Mission Impossible – retrospektywny rejs przez całą serię
Mission Impossible: Rogue Nation
Rogue Nation to pierwszy z dwóch filmów Christophera McQuarrie, a tym samym jedyny taki przypadek w serii kiedy jeden reżyser mógł nakręcić dwa filmy (Cruise zaproponował de Palmie aby ten wyreżyserował dwójkę, ale ten odmówił – przyp. red.). Film ten plasowałbym w czołówce serii zaraz po Ghost Protocol i Fallout, chociaż nie wszystkie jego aspekty przypadły mi do gustu.

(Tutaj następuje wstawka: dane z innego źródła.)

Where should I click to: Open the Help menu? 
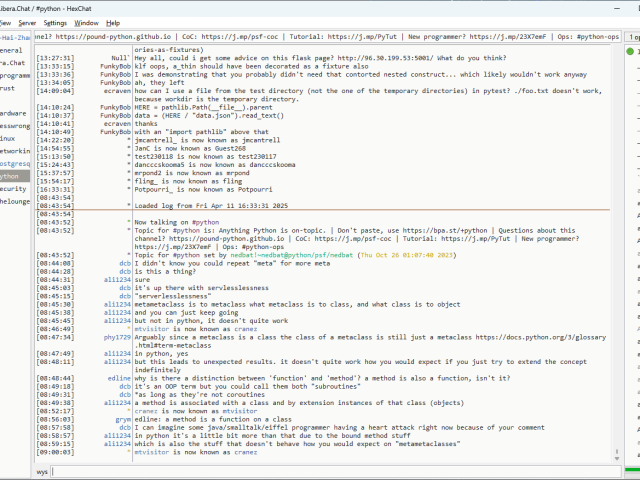tap(113, 22)
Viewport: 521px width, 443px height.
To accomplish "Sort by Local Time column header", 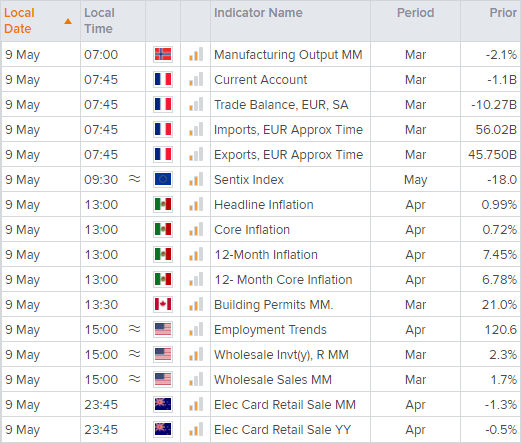I will tap(99, 21).
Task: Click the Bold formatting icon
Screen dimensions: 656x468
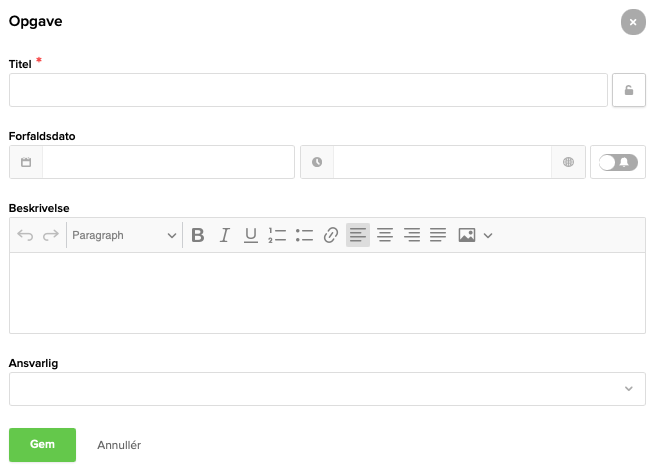Action: click(198, 235)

Rogue Nation jest bardzo bondowski a przynajmniej w pierwszej połowie filmu (aż do Maroka) i definitywnie intryga w nim zawarta jest dość zacieśniona, wraz z dodaniem dość złożonej i niejednoznacznej postaci Ilsy Faust (Rebecca Ferguson) oraz najlepszego chyba złoczyńcy w serii, Solomona Lane’a (Sean Harris). Na pewno chemia pomiędzy Huntem a Benjim, początkowa akcja z samolotem, imponująca sekwencja pod wodą, wyrafinowana scena w operze i pościgi motocyklowe / samochodowe w Maroku to mocne strony filmu (plus scena z przechytrzeniem Lane’a), choć kulminacyjnych momenty tego filmu nie zaklasyfikowałbym (poza sceną pod wodą) do czołówki serii.

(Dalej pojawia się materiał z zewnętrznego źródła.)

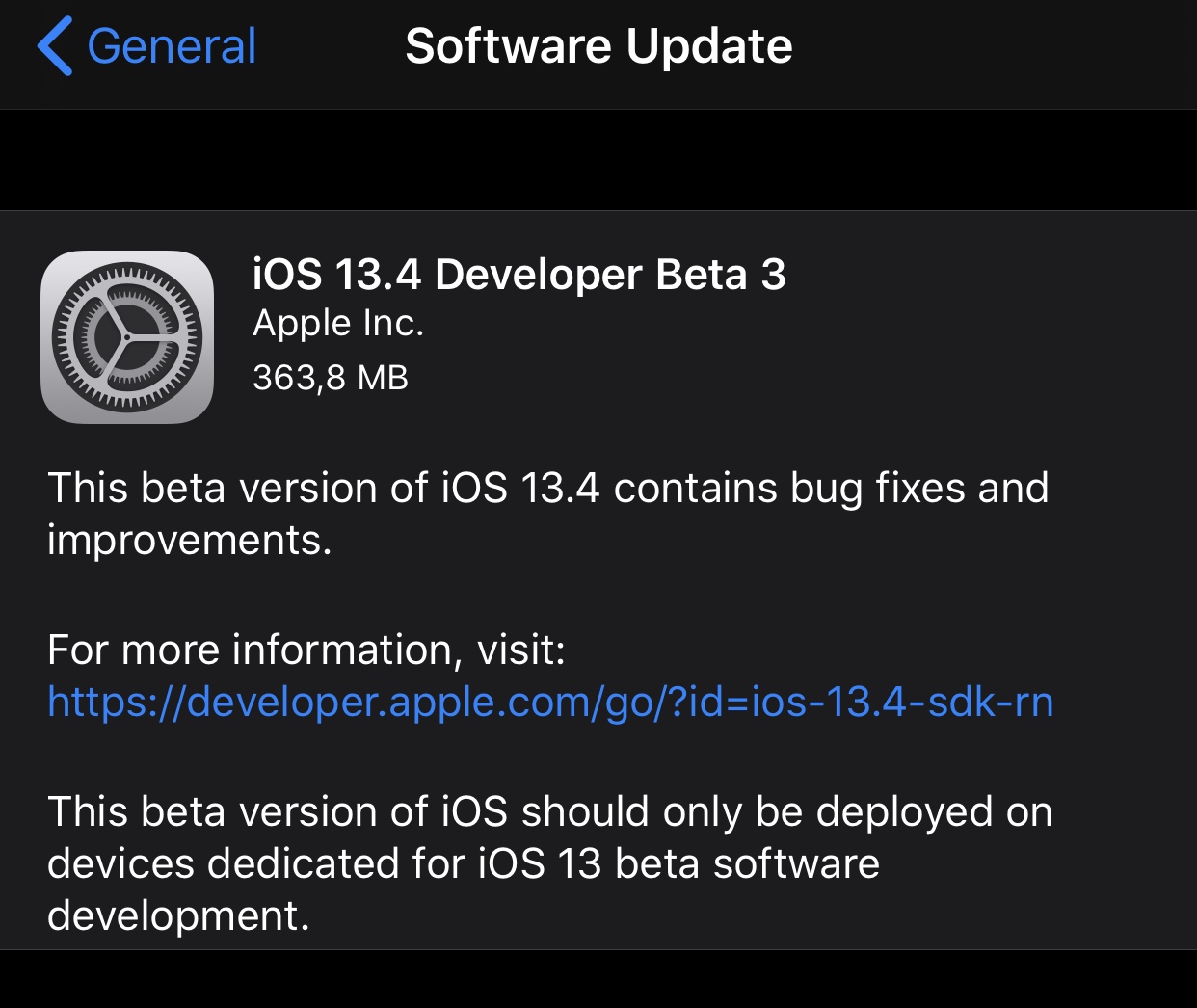Click the word 'development.' at paragraph end
The height and width of the screenshot is (1008, 1197).
pyautogui.click(x=178, y=915)
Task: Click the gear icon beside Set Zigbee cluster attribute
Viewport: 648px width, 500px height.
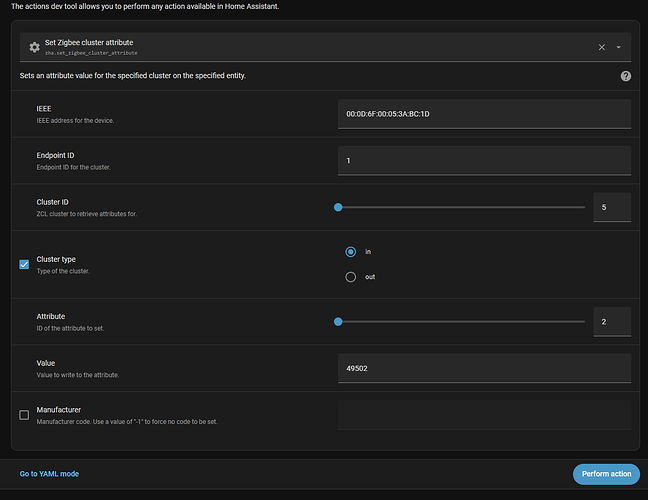Action: click(35, 47)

Niemniej jednak,to film, w którym cementuje się trzon ekipy IMF, choć nieco na niekorzyść dla Rennera i Rhamesa (grającego Luthera od części pierwszej), za to z ogromnym benefitem dla Pegga. To także dzieło stanowiące bezpośredni łącznik z ostatnim i najnowszym Falloutem.